### ASSIGNED TASK
Exactly as written, repeat all of the records below.

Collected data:

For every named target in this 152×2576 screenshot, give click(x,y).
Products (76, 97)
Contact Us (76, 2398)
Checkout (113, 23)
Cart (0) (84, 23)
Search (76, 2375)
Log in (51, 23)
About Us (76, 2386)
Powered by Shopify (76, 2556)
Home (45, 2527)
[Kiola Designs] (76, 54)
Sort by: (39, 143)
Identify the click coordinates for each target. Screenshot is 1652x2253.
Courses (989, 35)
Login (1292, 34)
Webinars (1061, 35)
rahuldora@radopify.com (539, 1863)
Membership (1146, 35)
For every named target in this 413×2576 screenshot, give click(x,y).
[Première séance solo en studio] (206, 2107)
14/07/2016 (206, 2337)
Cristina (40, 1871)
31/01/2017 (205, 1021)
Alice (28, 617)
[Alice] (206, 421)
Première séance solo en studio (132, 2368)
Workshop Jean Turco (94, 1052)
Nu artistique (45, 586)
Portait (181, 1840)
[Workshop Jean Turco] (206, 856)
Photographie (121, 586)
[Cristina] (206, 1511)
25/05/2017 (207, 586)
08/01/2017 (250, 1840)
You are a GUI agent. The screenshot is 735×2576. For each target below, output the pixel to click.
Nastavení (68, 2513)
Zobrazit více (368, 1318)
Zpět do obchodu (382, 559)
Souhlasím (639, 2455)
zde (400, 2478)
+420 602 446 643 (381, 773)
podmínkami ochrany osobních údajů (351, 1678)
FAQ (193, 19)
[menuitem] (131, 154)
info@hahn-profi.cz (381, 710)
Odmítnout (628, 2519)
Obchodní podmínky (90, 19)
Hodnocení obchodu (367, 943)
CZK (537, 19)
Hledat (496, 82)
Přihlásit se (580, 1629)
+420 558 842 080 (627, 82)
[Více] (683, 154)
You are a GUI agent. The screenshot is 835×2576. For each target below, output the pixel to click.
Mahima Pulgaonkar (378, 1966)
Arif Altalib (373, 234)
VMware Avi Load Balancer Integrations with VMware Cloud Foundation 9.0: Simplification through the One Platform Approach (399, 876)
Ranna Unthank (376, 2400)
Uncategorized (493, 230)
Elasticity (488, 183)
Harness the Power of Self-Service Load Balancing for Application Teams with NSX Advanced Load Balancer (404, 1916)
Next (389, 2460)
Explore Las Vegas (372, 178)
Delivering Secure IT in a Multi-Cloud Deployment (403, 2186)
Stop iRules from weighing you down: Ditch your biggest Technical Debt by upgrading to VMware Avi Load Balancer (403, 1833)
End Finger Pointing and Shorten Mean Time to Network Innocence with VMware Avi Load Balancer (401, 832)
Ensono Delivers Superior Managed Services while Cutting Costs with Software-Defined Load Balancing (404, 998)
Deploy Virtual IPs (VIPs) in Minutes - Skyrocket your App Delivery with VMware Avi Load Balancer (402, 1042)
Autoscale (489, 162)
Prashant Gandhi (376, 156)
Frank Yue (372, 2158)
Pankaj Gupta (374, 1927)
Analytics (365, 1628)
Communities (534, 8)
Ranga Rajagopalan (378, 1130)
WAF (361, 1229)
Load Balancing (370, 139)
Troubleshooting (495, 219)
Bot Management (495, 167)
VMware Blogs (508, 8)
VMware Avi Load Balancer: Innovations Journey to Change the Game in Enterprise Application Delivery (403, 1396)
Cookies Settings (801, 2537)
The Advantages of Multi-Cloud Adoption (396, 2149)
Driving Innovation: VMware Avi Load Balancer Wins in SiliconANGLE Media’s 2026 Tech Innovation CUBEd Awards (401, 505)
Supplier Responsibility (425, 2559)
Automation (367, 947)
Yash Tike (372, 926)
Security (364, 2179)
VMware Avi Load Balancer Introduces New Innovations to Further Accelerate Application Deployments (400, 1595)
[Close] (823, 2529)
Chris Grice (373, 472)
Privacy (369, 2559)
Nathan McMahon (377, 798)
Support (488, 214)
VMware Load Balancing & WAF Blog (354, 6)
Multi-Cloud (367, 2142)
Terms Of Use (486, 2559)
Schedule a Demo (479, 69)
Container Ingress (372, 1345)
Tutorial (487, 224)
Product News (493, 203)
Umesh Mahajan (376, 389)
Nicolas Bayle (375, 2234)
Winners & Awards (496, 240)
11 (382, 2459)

### ANSWER TO THIS TASK
For every named target in this 152×2576 screenshot, give click(x,y).
Products (76, 97)
Contact Us (76, 2398)
Checkout (113, 23)
Cart (0) (84, 23)
Search (76, 2375)
Log in (51, 23)
About Us (76, 2386)
Powered by Shopify (76, 2556)
Home (45, 2527)
[Kiola Designs] (76, 54)
Sort by: (39, 143)
Identify the click coordinates for each target. Screenshot is 1652x2253.
Courses (989, 35)
Login (1292, 34)
Webinars (1061, 35)
rahuldora@radopify.com (539, 1863)
Membership (1146, 35)
For every named target in this 413×2576 screenshot, give click(x,y).
[Première séance solo en studio] (206, 2107)
14/07/2016 (206, 2337)
Cristina (40, 1871)
31/01/2017 (205, 1021)
Alice (28, 617)
[Alice] (206, 421)
Première séance solo en studio (132, 2368)
Workshop Jean Turco (94, 1052)
Nu artistique (45, 586)
Portait (181, 1840)
[Workshop Jean Turco] (206, 856)
Photographie (121, 586)
[Cristina] (206, 1511)
25/05/2017 (207, 586)
08/01/2017 (250, 1840)
You are a GUI agent. The screenshot is 735×2576. For each target below, output the pixel to click.
Nastavení (68, 2513)
Zobrazit více (368, 1318)
Zpět do obchodu (382, 559)
Souhlasím (639, 2455)
zde (400, 2478)
+420 602 446 643 (381, 773)
podmínkami ochrany osobních údajů (351, 1678)
FAQ (193, 19)
[menuitem] (131, 154)
info@hahn-profi.cz (381, 710)
Odmítnout (628, 2519)
Obchodní podmínky (90, 19)
Hodnocení obchodu (367, 943)
CZK (537, 19)
Hledat (496, 82)
Přihlásit se (580, 1629)
+420 558 842 080 (627, 82)
[Více] (683, 154)
You are a GUI agent. The screenshot is 835×2576. For each target below, output the pixel to click.
Mahima Pulgaonkar (378, 1966)
Arif Altalib (373, 234)
VMware Avi Load Balancer Integrations with VMware Cloud Foundation 9.0: Simplification through the One Platform Approach (399, 876)
Ranna Unthank (376, 2400)
Uncategorized (493, 230)
Elasticity (488, 183)
Harness the Power of Self-Service Load Balancing for Application Teams with NSX Advanced Load Balancer (404, 1916)
Next (389, 2460)
Explore Las Vegas (372, 178)
Delivering Secure IT in a Multi-Cloud Deployment (403, 2186)
Stop iRules from weighing you down: Ditch your biggest Technical Debt by upgrading to VMware Avi Load Balancer (403, 1833)
End Finger Pointing and Shorten Mean Time to Network Innocence with VMware Avi Load Balancer (401, 832)
Ensono Delivers Superior Managed Services while Cutting Costs with Software-Defined Load Balancing (404, 998)
Deploy Virtual IPs (VIPs) in Minutes - Skyrocket your App Delivery with VMware Avi Load Balancer (402, 1042)
Autoscale (489, 162)
Prashant Gandhi (376, 156)
Frank Yue (372, 2158)
Pankaj Gupta (374, 1927)
Analytics (365, 1628)
Communities (534, 8)
Ranga Rajagopalan (378, 1130)
WAF (361, 1229)
Load Balancing (370, 139)
Troubleshooting (495, 219)
Bot Management (495, 167)
VMware Blogs (508, 8)
VMware Avi Load Balancer: Innovations Journey to Change the Game in Enterprise Application Delivery (403, 1396)
Cookies Settings (801, 2537)
The Advantages of Multi-Cloud Adoption (396, 2149)
Driving Innovation: VMware Avi Load Balancer Wins in SiliconANGLE Media’s 2026 Tech Innovation CUBEd Awards (401, 505)
Supplier Responsibility (425, 2559)
Automation (367, 947)
Yash Tike (372, 926)
Security (364, 2179)
VMware Avi Load Balancer Introduces New Innovations to Further Accelerate Application Deployments (400, 1595)
[Close] (823, 2529)
Chris Grice (373, 472)
Privacy (369, 2559)
Nathan McMahon (377, 798)
Support (488, 214)
VMware Load Balancing & WAF Blog (354, 6)
Multi-Cloud (367, 2142)
Terms Of Use (486, 2559)
Schedule a Demo (479, 69)
Container Ingress (372, 1345)
Tutorial (487, 224)
Product News (493, 203)
Umesh Mahajan (376, 389)
Nicolas Bayle (375, 2234)
Winners & Awards (496, 240)
11 (382, 2459)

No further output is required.